Diawali pembekuan PKI tanggal 20 Oktober di Jawa Tengah yang kemudian diprotes PKI dengan pemogokan dan aksi sepihak di Klaten. Jumat 22 Oktober 1965 siang, puluhan pemuda pro PKI yang hendak merebut depo militer ditangkap.

Malam pukul 23.00 WIB, bunyi kentongan titir kentong gebyok menjadi penanda mulainya aksi massa PKI dengan melakukan sabotase penebangan pohon di jalan Jogja-Solo dari Prambanan sampai Delanggu. Aksi penculikan dan pembunuhan oleh massa pro PKI terjadi di Kecamatan Prambanan, Jogonalan, Ceper, Jatinom, dan Manisrenggo.

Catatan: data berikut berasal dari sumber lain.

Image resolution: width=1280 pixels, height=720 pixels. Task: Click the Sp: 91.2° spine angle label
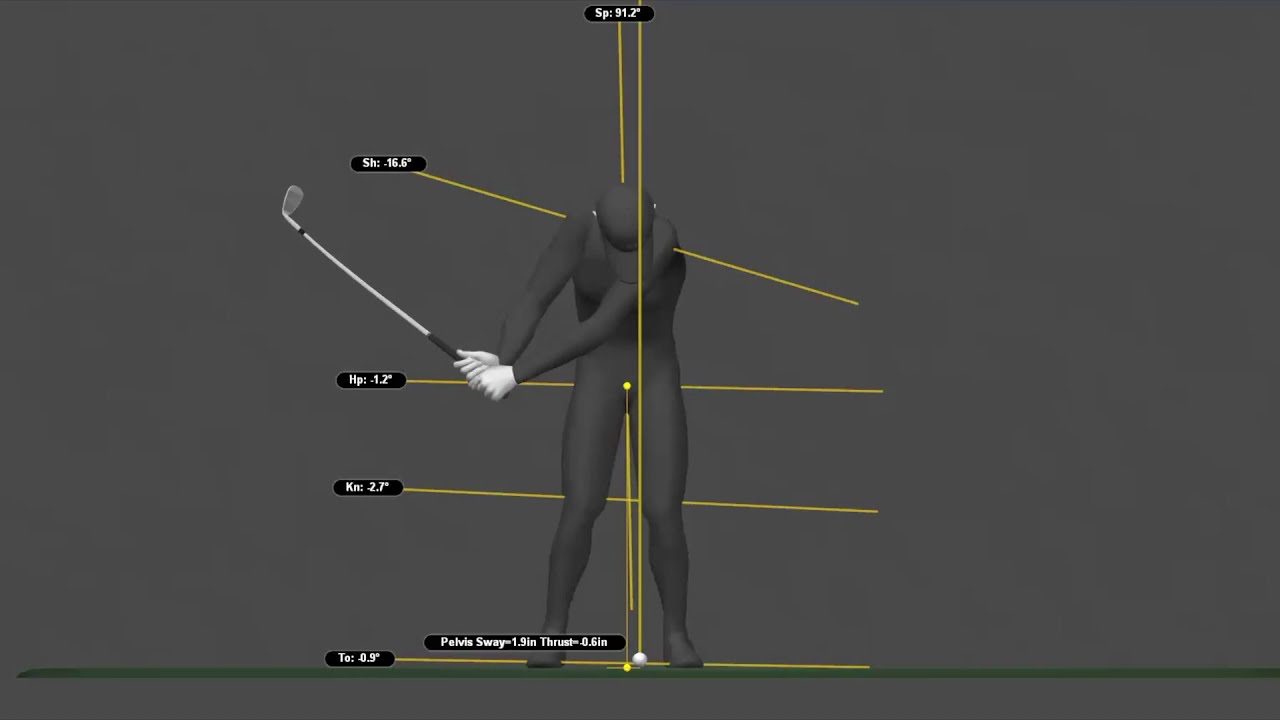point(618,14)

Tercatat akibat tragedi itu sebanyak 321 orang jadi korban penculikan, 168 korban pembunuhan, 33 korban penganiayaan, 22 orang hilang, 11.265 orang mengungsi dan 38 bangunan rusak dibakar. Setelah itu para pimpinan PKI melarikan diri.

Kemarahan massa pun tidak terhindarkan dengan mencari dan menangkapi orang pro PKI maupun yang dianggap berafiliasi dengan PKI. Tercatat 2.000 orang ditangkap, sekitar 5.000 orang komunis terbunuh sampai akhir Desember 1965.